So this chapter is cursed. Let’s talk about that first.
You probably noticed that my writing output has been in the gutter this year. I have not written half as much as I should have. There are two main reasons why. The first is that I finally decided to get off my ass and have a more enriching personal life. This means a lot more of my evenings and weekends have been spent exploring other hobbies or taking weekend trips. I don’t regret any of those, and they have really improved my life overall (but I do write more when I am a sad little shut-in).
The second, more pressing reason was that there was a very important wedding I was the maid of honor for. That means I have spent a lot of my free time this year planning a bachelorette, a bridal shower, and helping with general wedding prep. I honestly was not nearly as busy as an expert maid of honor would have been, but all of this took up so much of my brain space that I was having trouble being creative. Multiple times, I would go to a coffee shop with plans to write, only to spend the entire time stressing about buying a new dress or researching hotels.
I did not realize how stressed I was about this whole thing until literally this week. The wedding is over now, and I am already biting huge chunks into the upcoming chapter. I just have so much more brain space to write. I feel free.
All that’s to say that this chapter was primarily written the month leading up to the wedding, and my head was Not There. I was struggling to figure the chapter out, and that struggle is reflected in the quality of the prose. For that, I apologize, as inevitable as it was.
I won’t make any major revision to this chapter, but I have plans to redo my proof-reading. There is an egregious number of typos in this chapter, more than I consider acceptable for a one person team of me.
(That being said, my typos have gotten worse this past year; ever since AI was integrated into Grammarly and Google Docs, both have been godawful for helping me fix errors. I appreciate how lenient you all have been with my most blatant mistakes.)
Now that all of that is established, let’s talk about this chapter.
This introduction to Proxi is really, really bad. I am frankly a little embarrassed that I went ahead and published it. While I had a vision for the first few scenes of Link trying to help Proxi and Jakucho’s aid afterwards, I didn’t realize until the day of writing that I actually had 0 plans for how Warriors and Proxi’s first conversation would go.
I am not even joking. I have a bunch of plans for their interactions together afterwards (which will appear next chapter). But their first conversation once Proxi started to get better? None.
So what little they talked together here feels like a waste of space. What’s worse, I don’t even know what I would change the dialogue to in order to fix it. My brain is blank. I don’t know. It’ll probably hit me in a few weeks. This is the trouble with publishing what is essentially the first draft of a story. If my initial ideas are solid, it’s great. But when my brain farts, I’m screwed.

> [What you are asked to do] Write the next part of the author's note about the cursed chapter, picking up right after its final sentence. The records that come next are separate material and have no connection to the text above.

> [Entries supplied]

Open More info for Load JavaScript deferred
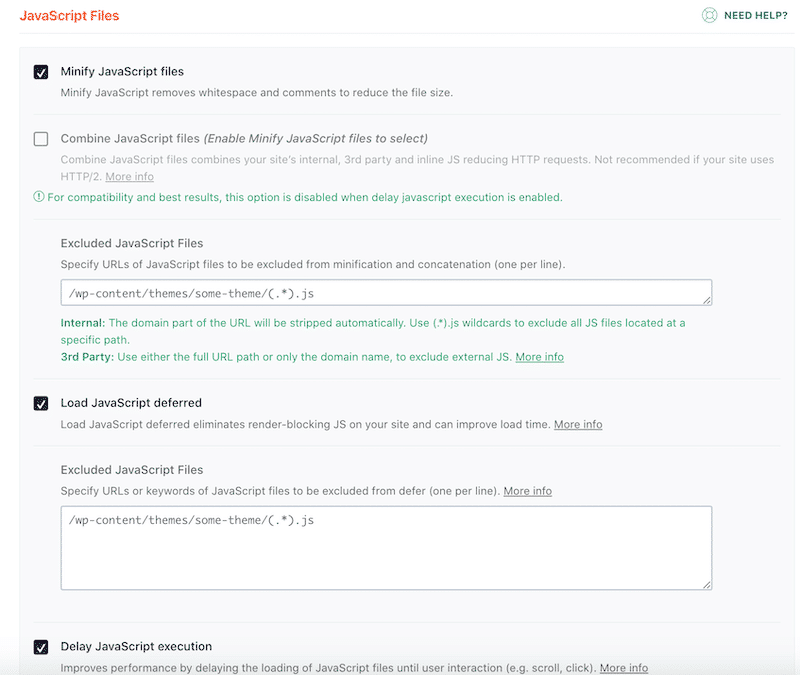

* * *

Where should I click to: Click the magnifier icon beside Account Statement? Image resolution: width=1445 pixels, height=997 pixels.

> [Written response]
That being said, my favorite part of the past section is that first half where Link frets over how to help Proxi, as well as Jakucho’s speech about the fairies disappearing.
I have been trying to subtly establish this era of Hyrule as being one that is shocking devoid of magic; having Jakucho mourn the loss of fairies and what omen that could mean feels like I am ruining things. Nonetheless, I just really like the idea of Jakucho having this small moment of wonder over seeing a fairy, as well as her verbalizing these fears that darker times are ahead.
I think I just enjoy reading about older people having the same anxieties about the world as younger people. It’s more comforting to me than an all-knowing mentor.
So this chapter has a lot of random names splattered all over the place. Me being me, I stole some of the names from other media and such I enjoy. I’ll point out any fun connections as I find them.
So for Proxi’s list of names for Link, there’s two of note. The first is Grimshaw, which is the name of the male lead from Lightlark. Despite how much I talk about Fourth Wing on this blog, Lightlark is the bad book I am truly passionate about.
The second is Wen-li, which is for Yang Wen-li from Legend of the Galactic Heroes. He’s the character of all time for me, and I will go insane if I think about him for too long.
This Proxi section was supposed to go on a little longer, but by the time it came to write it, I was 100% over this chapter. Luckily, next chapter will be a fresh slate and I can finally deliver on all my promises about Proxi’s return.
I cannot emphasize enough how frustrating it is to know that I fucked up an important character’s return. It’s... sigh. C’est la vie. Whatever.
Onto the present day:
So I have a particular problem with the present day section. The last chapter, this chapter, and the one I am writing now are all the same plot point in my outline. I severely underestimated how long the lead up to a Very Important Event was going to be. No doubt, I have probably made similar mistakes before. But I am trying to finish this story, so any time I have to draw out the pacing, I die a little on the inside.
I think I initially planned to just skim over how Warriors got to the castle, but then I realized that this was the politics stuff that is the supposed bread and butter of the story. But the reason why I wanted to skim over everything was (as Legend pointed out) fucking networking.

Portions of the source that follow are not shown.